Louisa received a Ph.D. in Film Studies from the University of Alberta, Canada,  and is currently  Professor of Cinematic Arts teaching theory and production courses in the School of Creative Media at the City University of Hong Kong. An independent documentary filmmaker, Louisa joined the Hong Kong Director’s Guild in 2018 and has twice served as a professional juror for the Hong Kong Film Awards. She became a member of the Hong Kong Film Critic Society in 2024. Louisa has written and directed four feature and three television documentaries, including Storm under the Sun (紅日風暴2009), Golden Gate Girls (金門銀光夢2014), Wang Shiwei: The Buried Writer (王實味:被淹沒的作家2016, for RTHK), Havana Divas (古巴花旦 2018), Writing 10000 Miles (跋涉者蕭紅2019, for RTHK), and A Life in Six Chapters (蕭軍 六記2022). Her feature films have received international acclaim from academics and film festivals and have attracted media attention from Hollywood trade magazines to major English and Chinese media, including The Hollywood Reporter, BBC, South China Morning Post, etc.. As a scholar and writer, Louisa has published many articles on women writers/directors in Sinophone cinema in academic journals, anthologies, and encyclopedias. She has published four cinema-related books, including Esther Eng: Ocean-crossing Film and Women Pioneers (霞哥傳奇:跨洋電影與女性先鋒2016, winner of Hong Kong Book Award 2017, co- author Law Kar), Cinema East and West (東西方電影 2016, expanded edition), Animate! ( 開始學動畫, 2010, co-author Karen McCann), and Women’s Cinema: Dialogues with Chinese and Japanese Female Directors (女性的電影:對話中日女導演, 2009, co-author Yang Yuanying). Her monographs on China’s intellectual history also received positive reviews. Wang Shiwei: A Reform in Thinking (王實味:文藝整風與思想改造2016) had three prints within a year of initial publication, winning the Distinguished Publishing Prize in the Literature and Fiction Category at The First Hong Kong Biennial Publishing Prize, 2017. Hu Feng: Poetic Ideals, Political Storm (胡風:詩人理想與政治風暴 2017) has been endorsed by historians, writers, and literary scholars.

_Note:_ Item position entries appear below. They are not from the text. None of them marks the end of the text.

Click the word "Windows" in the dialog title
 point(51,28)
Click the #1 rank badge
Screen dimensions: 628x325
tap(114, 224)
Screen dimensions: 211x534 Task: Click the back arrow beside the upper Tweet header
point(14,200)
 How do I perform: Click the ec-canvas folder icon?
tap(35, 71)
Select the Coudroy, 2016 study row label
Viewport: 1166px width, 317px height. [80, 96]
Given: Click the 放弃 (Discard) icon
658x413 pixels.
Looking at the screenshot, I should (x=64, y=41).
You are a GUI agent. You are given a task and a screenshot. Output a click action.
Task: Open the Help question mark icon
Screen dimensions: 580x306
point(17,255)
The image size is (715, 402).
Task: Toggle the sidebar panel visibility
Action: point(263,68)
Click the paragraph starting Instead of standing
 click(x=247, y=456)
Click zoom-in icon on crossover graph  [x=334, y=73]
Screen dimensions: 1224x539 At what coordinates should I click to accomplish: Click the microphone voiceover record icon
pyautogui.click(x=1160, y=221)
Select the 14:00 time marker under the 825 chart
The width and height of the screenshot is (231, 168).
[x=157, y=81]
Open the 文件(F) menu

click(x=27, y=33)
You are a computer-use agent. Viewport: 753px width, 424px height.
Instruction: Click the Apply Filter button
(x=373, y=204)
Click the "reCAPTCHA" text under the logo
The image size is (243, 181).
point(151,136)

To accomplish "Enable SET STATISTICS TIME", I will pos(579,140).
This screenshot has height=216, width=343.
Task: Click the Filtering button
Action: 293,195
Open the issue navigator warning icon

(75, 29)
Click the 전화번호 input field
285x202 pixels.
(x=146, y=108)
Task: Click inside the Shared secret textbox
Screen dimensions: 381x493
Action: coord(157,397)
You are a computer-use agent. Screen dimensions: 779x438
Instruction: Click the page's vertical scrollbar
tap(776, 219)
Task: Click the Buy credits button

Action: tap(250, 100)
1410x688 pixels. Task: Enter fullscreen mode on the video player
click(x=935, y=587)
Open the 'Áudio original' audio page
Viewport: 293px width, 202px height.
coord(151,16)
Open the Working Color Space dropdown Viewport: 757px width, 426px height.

Wikanda is an assistant professor in Film and Cultural Studies at the Research Institute for Languages and Cultures of Asia, Mahidol University. Her research engages with transnational East Asian cinema and different forms of film cultures. A significant part of her work explores the discourses around and practices of screen industry agents, from artists/auteurs/stars to cinephiles/fans, and how they navigate the changing conditions that shaped their lives and practices over time. Since being based in Thailand, her research also explores film cultures in relation to fan tourism, different forms of cinematic mobilities, and historical film receptions (https://www.filmfantourism.org/). The pandemic also led to a trajectory of work  towards screen labour, solidary writings, industry collectives, and production cultures in the global South. With the Research Institute for Languages and Cultures of Asia, she co-founded the Aesthetics and Sociology of Culture Research cluster, which seeks interdisciplinary research collaborations within and outside Thailand. (https://www.rilcaaestheticsandculture.org/) RILCA’s profile: https://lc.mahidol.ac.th/en/rilca-people-en/pg-12000186/

Kate is Professor of Global Cinema and Media in the School of Languages, Arts and Societies, University of Sheffield. Her research is highly interdisciplinary and draws on a variety of fields including film studies, history, gender and sexuality studies, media studies, visual culture and critical theory. She has a longstanding record of external engagement – working with film festivals, distributors, schools and diverse audiences on the topic of East Asian cinema and culture.  She has received funding from the AHRC, Leverhulme Trust, British Academy and the European Research Council. She is the co-editor of International Cinema and the Girl(Palgrave Macmillan, 2015 with Fiona Handyside) and Prostitution and Sex Work in Global Cinema: New Takes on Fallen Women (Palgrave Macmillan, 2017 with Danielle Hipkins) and Global ScreenWorlds: Global Screen Worlds: Conversations across Cinema Cultures (Bloomsbury Press, forthcoming, edited with Lindiwe Dovey and Georgia Thomas-Parr.  She was senior researcher on the Screenworlds Project.  Her last monograph Divine Work: Japanese Colonial Cinema and its Legacy was published by Bloomsbury Press in 2017 and her most recent project – Ninagawa Mika, Miyake Kyoto and Ando Momoko: Shōjo Dreams and Unruly Idols will be published by Edinburgh University Press.